TASK MATERIAL: Begin

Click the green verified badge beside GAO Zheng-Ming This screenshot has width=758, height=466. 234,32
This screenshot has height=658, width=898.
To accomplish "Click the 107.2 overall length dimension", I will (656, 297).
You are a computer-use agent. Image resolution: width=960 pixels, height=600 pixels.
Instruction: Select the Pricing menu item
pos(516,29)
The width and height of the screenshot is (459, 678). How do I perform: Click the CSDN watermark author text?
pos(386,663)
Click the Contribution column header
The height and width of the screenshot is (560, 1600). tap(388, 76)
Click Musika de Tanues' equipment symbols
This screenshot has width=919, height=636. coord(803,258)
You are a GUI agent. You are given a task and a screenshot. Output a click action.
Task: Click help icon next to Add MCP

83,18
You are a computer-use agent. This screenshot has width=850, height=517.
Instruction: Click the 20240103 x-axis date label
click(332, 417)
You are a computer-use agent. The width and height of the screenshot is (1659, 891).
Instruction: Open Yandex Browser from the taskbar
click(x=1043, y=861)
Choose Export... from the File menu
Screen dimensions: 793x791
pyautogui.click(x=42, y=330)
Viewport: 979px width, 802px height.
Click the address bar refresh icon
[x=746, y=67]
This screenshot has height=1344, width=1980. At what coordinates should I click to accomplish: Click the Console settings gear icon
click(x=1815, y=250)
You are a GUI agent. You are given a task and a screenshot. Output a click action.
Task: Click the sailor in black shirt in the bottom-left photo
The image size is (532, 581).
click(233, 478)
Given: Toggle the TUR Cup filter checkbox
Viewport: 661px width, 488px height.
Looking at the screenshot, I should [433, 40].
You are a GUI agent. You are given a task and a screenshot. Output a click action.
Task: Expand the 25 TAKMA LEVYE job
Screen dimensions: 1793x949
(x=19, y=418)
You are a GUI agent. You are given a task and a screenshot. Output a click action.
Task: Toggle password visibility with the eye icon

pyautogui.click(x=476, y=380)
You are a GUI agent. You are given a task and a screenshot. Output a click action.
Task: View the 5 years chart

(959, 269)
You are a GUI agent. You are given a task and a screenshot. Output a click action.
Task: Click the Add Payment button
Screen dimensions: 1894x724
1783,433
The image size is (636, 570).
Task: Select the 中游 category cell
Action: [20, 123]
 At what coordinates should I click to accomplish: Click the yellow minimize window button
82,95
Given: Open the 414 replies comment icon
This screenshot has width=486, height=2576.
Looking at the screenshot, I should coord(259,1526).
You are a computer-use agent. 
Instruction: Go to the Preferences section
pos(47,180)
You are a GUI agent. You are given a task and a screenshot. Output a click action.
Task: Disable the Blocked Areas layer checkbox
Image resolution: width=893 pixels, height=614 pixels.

TASK MATERIAL: End

INSTRUCTIONS FOR THE TASK: Each entry above is to be transcribed without alteration.

THE ANSWER:
Click the green verified badge beside GAO Zheng-Ming This screenshot has width=758, height=466. 234,32
This screenshot has height=658, width=898.
To accomplish "Click the 107.2 overall length dimension", I will (656, 297).
You are a computer-use agent. Image resolution: width=960 pixels, height=600 pixels.
Instruction: Select the Pricing menu item
pos(516,29)
The width and height of the screenshot is (459, 678). How do I perform: Click the CSDN watermark author text?
pos(386,663)
Click the Contribution column header
The height and width of the screenshot is (560, 1600). tap(388, 76)
Click Musika de Tanues' equipment symbols
This screenshot has width=919, height=636. coord(803,258)
You are a GUI agent. You are given a task and a screenshot. Output a click action.
Task: Click help icon next to Add MCP

83,18
You are a computer-use agent. This screenshot has width=850, height=517.
Instruction: Click the 20240103 x-axis date label
click(332, 417)
You are a computer-use agent. The width and height of the screenshot is (1659, 891).
Instruction: Open Yandex Browser from the taskbar
click(x=1043, y=861)
Choose Export... from the File menu
Screen dimensions: 793x791
pyautogui.click(x=42, y=330)
Viewport: 979px width, 802px height.
Click the address bar refresh icon
[x=746, y=67]
This screenshot has height=1344, width=1980. At what coordinates should I click to accomplish: Click the Console settings gear icon
click(x=1815, y=250)
You are a GUI agent. You are given a task and a screenshot. Output a click action.
Task: Click the sailor in black shirt in the bottom-left photo
The image size is (532, 581).
click(233, 478)
Given: Toggle the TUR Cup filter checkbox
Viewport: 661px width, 488px height.
Looking at the screenshot, I should [433, 40].
You are a GUI agent. You are given a task and a screenshot. Output a click action.
Task: Expand the 25 TAKMA LEVYE job
Screen dimensions: 1793x949
(x=19, y=418)
You are a GUI agent. You are given a task and a screenshot. Output a click action.
Task: Toggle password visibility with the eye icon

pyautogui.click(x=476, y=380)
You are a GUI agent. You are given a task and a screenshot. Output a click action.
Task: View the 5 years chart

(959, 269)
You are a GUI agent. You are given a task and a screenshot. Output a click action.
Task: Click the Add Payment button
Screen dimensions: 1894x724
1783,433
The image size is (636, 570).
Task: Select the 中游 category cell
Action: [20, 123]
 At what coordinates should I click to accomplish: Click the yellow minimize window button
82,95
Given: Open the 414 replies comment icon
This screenshot has width=486, height=2576.
Looking at the screenshot, I should coord(259,1526).
You are a computer-use agent. 
Instruction: Go to the Preferences section
pos(47,180)
You are a GUI agent. You are given a task and a screenshot. Output a click action.
Task: Disable the Blocked Areas layer checkbox
Image resolution: width=893 pixels, height=614 pixels.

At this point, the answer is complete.